Tamil Nadu Chief Minister Jayalalithaa's cabinet met in the morning, and made the decision to release the four convicts, including a woman.
On Tuesday, the court had left it to the state government to grant them remission of life sentence.
Three men, Santhan, Murugan and Perarivalan, all of whom belonged to the Liberation Tigers of Tamil Eelam, were convicted in 1998 for Rajiv Gandhi's assassination by a woman.
The woman greeted him with a garland and a bomb strapped to her chest during a rally in Sriperumbudur near Chennai on May 21, 1991. Their mercy petition was sent to the President, the last stage in the process of appeals, in 2000, and was rejected 11 years later.
Earlier, Murugan's wife Nalini Sriharan's death sentence had been commuted on the intervention of Rajiv Gandhi's widow and Congress Party President Sonia Gandhi.
The apex court did not accept the government's view that the convicts did not deserve mercy.

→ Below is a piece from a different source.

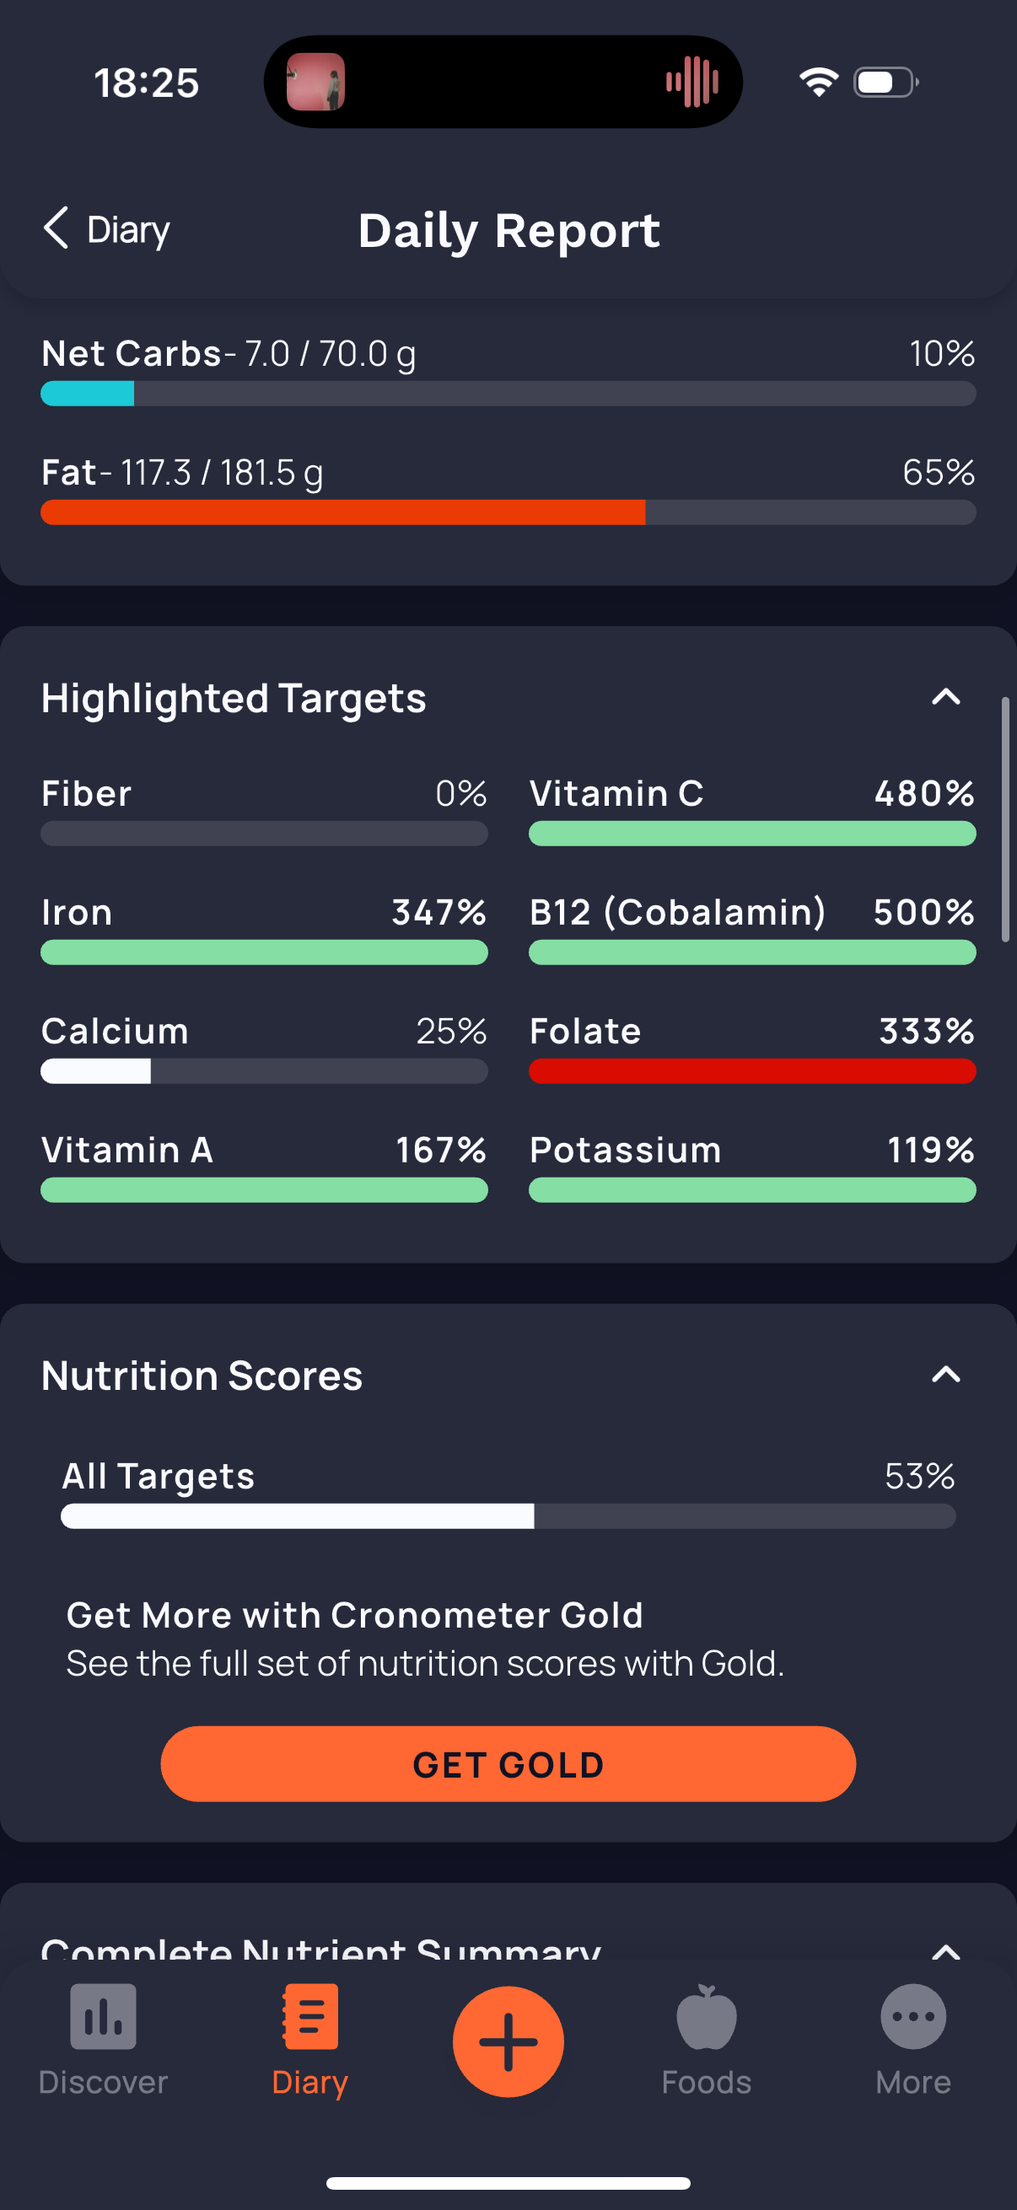Open the Diary notebook icon tab
Screen dimensions: 1017x2210
coord(310,2016)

India's Attorney General Goolam Vahanvati said there was “not a word of remorse” in their mercy pleas, and there was “no agony, torture or dehumanising effect due to delays.”
The Indian Supreme Court on January 21 had commuted the death sentences of 15 convicts, announcing that "inordinate and inexplicable" delays in carrying out executions were grounds for reducing their original punishment.